Entries shown:

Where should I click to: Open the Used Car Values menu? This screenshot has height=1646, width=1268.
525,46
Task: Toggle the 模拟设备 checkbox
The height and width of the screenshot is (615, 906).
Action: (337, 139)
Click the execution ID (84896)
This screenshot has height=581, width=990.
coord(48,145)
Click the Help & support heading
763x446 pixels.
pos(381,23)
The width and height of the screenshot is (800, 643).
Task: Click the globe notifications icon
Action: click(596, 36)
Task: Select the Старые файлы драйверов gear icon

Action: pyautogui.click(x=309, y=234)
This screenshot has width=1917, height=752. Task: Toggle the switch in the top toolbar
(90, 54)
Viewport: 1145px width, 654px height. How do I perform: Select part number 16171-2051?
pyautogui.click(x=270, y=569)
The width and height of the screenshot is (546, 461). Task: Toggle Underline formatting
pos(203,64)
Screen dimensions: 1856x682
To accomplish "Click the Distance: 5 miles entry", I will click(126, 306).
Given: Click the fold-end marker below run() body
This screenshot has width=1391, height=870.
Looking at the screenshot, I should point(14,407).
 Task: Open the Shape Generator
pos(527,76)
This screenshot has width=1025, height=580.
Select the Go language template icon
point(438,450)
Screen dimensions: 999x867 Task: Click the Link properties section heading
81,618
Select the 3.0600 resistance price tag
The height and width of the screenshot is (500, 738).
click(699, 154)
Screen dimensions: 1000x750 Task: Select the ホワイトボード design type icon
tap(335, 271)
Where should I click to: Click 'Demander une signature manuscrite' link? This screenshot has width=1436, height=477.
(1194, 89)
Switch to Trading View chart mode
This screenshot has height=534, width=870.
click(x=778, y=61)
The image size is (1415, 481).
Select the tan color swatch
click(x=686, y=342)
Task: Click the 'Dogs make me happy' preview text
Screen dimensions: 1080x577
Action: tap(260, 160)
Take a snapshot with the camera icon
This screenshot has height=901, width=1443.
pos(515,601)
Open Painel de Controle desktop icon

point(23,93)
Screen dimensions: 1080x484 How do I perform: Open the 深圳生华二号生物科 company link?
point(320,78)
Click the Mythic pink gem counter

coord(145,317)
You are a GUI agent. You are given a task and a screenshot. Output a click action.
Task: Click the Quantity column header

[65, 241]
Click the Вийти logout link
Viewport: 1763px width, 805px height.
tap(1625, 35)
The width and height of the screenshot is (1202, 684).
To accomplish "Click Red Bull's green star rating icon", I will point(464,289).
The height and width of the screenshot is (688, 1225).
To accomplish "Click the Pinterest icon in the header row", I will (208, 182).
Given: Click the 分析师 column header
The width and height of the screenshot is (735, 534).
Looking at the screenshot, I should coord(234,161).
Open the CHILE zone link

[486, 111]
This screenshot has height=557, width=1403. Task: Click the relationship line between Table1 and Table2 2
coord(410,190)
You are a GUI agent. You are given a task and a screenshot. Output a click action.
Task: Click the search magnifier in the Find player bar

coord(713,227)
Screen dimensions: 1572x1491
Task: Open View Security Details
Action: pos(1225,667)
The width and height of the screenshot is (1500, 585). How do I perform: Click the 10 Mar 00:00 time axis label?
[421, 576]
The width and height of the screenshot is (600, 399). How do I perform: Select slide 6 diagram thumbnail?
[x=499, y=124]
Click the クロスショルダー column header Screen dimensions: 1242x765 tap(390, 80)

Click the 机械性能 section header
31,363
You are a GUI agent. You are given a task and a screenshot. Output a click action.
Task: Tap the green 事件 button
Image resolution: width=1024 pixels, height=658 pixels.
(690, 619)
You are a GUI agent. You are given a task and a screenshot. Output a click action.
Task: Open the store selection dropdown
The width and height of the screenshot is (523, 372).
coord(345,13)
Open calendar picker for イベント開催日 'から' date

Task prompt: Word for word, reproduce all of the material shown above.

Problem solution:
Where should I click to: Open the Used Car Values menu? This screenshot has height=1646, width=1268.
525,46
Task: Toggle the 模拟设备 checkbox
The height and width of the screenshot is (615, 906).
Action: (337, 139)
Click the execution ID (84896)
This screenshot has height=581, width=990.
coord(48,145)
Click the Help & support heading
763x446 pixels.
pos(381,23)
The width and height of the screenshot is (800, 643).
Task: Click the globe notifications icon
Action: click(596, 36)
Task: Select the Старые файлы драйверов gear icon

Action: pyautogui.click(x=309, y=234)
This screenshot has width=1917, height=752. Task: Toggle the switch in the top toolbar
(90, 54)
Viewport: 1145px width, 654px height. How do I perform: Select part number 16171-2051?
pyautogui.click(x=270, y=569)
The width and height of the screenshot is (546, 461). Task: Toggle Underline formatting
pos(203,64)
Screen dimensions: 1856x682
To accomplish "Click the Distance: 5 miles entry", I will click(126, 306).
Given: Click the fold-end marker below run() body
This screenshot has width=1391, height=870.
Looking at the screenshot, I should point(14,407).
 Task: Open the Shape Generator
pos(527,76)
This screenshot has width=1025, height=580.
Select the Go language template icon
point(438,450)
Screen dimensions: 999x867 Task: Click the Link properties section heading
81,618
Select the 3.0600 resistance price tag
The height and width of the screenshot is (500, 738).
click(699, 154)
Screen dimensions: 1000x750 Task: Select the ホワイトボード design type icon
tap(335, 271)
Where should I click to: Click 'Demander une signature manuscrite' link? This screenshot has width=1436, height=477.
(1194, 89)
Switch to Trading View chart mode
This screenshot has height=534, width=870.
click(x=778, y=61)
The image size is (1415, 481).
Select the tan color swatch
click(x=686, y=342)
Task: Click the 'Dogs make me happy' preview text
Screen dimensions: 1080x577
Action: tap(260, 160)
Take a snapshot with the camera icon
This screenshot has height=901, width=1443.
pos(515,601)
Open Painel de Controle desktop icon

point(23,93)
Screen dimensions: 1080x484 How do I perform: Open the 深圳生华二号生物科 company link?
point(320,78)
Click the Mythic pink gem counter

coord(145,317)
You are a GUI agent. You are given a task and a screenshot. Output a click action.
Task: Click the Quantity column header

[65, 241]
Click the Вийти logout link
Viewport: 1763px width, 805px height.
tap(1625, 35)
The width and height of the screenshot is (1202, 684).
To accomplish "Click Red Bull's green star rating icon", I will point(464,289).
The height and width of the screenshot is (688, 1225).
To accomplish "Click the Pinterest icon in the header row", I will (208, 182).
Given: Click the 分析师 column header
The width and height of the screenshot is (735, 534).
Looking at the screenshot, I should coord(234,161).
Open the CHILE zone link

[486, 111]
This screenshot has height=557, width=1403. Task: Click the relationship line between Table1 and Table2 2
coord(410,190)
You are a GUI agent. You are given a task and a screenshot. Output a click action.
Task: Click the search magnifier in the Find player bar

coord(713,227)
Screen dimensions: 1572x1491
Task: Open View Security Details
Action: pos(1225,667)
The width and height of the screenshot is (1500, 585). How do I perform: Click the 10 Mar 00:00 time axis label?
[421, 576]
The width and height of the screenshot is (600, 399). How do I perform: Select slide 6 diagram thumbnail?
[x=499, y=124]
Click the クロスショルダー column header Screen dimensions: 1242x765 tap(390, 80)

Click the 机械性能 section header
31,363
You are a GUI agent. You are given a task and a screenshot. Output a click action.
Task: Tap the green 事件 button
Image resolution: width=1024 pixels, height=658 pixels.
(690, 619)
You are a GUI agent. You are given a task and a screenshot. Output a click action.
Task: Open the store selection dropdown
The width and height of the screenshot is (523, 372).
coord(345,13)
Open calendar picker for イベント開催日 'から' date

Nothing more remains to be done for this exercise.